Happy Fourth of July: New York Times runs video questioning America’s greatness

The New York Times published a video by senior producer Nayeema Raza and Taige Jensen questioning America’s greatness.

“America is the richest country in this club, but also the poorest,” the video stated about the country’s standing among the Organisation for Economic Co-operation and Development, or OECD, a collection of 36 of the richest countries in the word.

The video went on to criticize the levels of poverty and education in the U.S., pointing out that the country ranks 19th in high school science, 20th in reading, and 30th in math.

“That does not add up well,” it said, adding that America is sicker and fatter than other nations, along with a higher infant mortality rate.

The video went on to question America’s freedom moniker.

“Turns out a lot of countries have freedoms, and while we boast about them, using our rights is a different story,” the narrator stated, pointing to a 2017 article which reported the Economist Intelligence Unit’s 2016 “Democracy Index” ranked the U.S. as a “flawed democracy.”

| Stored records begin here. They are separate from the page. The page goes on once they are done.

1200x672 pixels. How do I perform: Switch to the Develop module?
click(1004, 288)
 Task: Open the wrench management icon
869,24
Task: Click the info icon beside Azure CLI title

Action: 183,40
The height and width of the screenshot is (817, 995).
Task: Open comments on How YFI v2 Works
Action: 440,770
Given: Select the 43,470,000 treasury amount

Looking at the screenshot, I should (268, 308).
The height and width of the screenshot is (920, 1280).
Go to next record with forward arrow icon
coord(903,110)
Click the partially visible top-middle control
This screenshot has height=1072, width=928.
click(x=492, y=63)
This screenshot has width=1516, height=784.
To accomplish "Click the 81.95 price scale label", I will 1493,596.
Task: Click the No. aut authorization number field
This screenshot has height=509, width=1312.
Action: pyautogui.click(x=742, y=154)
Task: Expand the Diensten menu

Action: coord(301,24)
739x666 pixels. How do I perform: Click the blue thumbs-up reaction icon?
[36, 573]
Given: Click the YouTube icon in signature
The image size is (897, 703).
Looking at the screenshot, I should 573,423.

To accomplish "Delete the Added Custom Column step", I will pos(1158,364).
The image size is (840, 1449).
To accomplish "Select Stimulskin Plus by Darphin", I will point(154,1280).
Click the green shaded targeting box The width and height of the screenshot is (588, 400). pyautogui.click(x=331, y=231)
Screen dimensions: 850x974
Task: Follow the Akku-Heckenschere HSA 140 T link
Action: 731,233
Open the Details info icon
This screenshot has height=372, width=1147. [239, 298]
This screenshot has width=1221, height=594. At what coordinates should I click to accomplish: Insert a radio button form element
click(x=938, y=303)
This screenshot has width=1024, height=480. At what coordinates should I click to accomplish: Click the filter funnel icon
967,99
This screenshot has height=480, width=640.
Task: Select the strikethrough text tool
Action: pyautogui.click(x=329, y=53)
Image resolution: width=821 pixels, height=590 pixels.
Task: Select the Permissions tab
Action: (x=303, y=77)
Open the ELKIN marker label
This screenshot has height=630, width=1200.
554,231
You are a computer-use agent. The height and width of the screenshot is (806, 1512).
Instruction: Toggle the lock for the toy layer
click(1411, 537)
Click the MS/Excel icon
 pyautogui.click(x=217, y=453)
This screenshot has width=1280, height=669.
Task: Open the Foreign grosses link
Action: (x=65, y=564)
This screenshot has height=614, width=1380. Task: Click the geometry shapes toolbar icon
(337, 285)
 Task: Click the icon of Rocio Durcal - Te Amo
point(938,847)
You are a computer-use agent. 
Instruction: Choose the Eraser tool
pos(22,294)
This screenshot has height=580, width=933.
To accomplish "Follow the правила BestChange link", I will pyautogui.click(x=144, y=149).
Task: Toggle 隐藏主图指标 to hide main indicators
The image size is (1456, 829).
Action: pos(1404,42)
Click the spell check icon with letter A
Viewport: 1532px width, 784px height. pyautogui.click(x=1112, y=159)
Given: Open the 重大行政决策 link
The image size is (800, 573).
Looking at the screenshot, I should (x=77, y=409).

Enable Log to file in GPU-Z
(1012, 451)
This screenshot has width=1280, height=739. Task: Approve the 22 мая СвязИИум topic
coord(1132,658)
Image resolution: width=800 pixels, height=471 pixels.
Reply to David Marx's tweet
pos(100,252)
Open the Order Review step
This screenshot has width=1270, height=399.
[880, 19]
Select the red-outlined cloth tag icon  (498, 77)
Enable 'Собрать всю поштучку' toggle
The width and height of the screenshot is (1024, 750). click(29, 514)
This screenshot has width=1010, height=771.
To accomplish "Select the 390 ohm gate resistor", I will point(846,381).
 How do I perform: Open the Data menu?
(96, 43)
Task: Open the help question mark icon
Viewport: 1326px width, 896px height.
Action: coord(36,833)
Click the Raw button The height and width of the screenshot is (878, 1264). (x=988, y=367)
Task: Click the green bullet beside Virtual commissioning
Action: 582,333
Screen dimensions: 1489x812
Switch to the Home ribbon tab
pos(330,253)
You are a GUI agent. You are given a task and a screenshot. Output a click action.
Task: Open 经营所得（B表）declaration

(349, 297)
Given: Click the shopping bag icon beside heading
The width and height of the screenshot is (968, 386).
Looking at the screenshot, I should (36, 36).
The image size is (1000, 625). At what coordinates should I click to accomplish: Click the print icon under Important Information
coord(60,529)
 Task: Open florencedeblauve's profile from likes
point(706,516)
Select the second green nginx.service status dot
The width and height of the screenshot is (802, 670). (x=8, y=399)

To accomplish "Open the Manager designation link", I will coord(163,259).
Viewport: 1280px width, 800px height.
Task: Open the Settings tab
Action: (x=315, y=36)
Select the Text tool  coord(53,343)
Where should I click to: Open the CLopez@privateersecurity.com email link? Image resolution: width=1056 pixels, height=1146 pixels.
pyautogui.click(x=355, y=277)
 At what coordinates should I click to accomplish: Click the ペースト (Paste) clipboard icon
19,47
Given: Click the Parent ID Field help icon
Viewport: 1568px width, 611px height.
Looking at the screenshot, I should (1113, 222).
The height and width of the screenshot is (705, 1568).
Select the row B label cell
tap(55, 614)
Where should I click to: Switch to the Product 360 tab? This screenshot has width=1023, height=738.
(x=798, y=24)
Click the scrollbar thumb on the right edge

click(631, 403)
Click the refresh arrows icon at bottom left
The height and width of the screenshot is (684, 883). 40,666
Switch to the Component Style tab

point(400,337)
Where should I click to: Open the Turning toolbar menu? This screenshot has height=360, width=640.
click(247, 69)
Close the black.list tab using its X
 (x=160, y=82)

The video then made a list of things the U.S. tops the world in, including civilian gun ownership, mass shootings, TV-watching, prescription drug abuse, prison population, and almost topping China in “environmental damage.”

Near the end of the video, the narrator compared U.S. income inequality to Pakistan and Nigeria.

“It’s gotten to a point where I think there are specific times and places where you can confuse America for a developing country as elections are tampered with, water can’t be drunk from taps, citizens don’t trust uniform officers, infrastructure is crumbling, and where a dual system is emerging when public services are for sale for the highest bidder. You see this in countries like Pakistan or Nigeria where the rich don’t worry about the sad state of electricity or police because, well they have generators, private security. Or in America where the Kardashians rent their own firefighting force.”

“How great America is really depends on how rich you are,” the video continued. “America may once have been the greatest, but today America: We’re just okay.”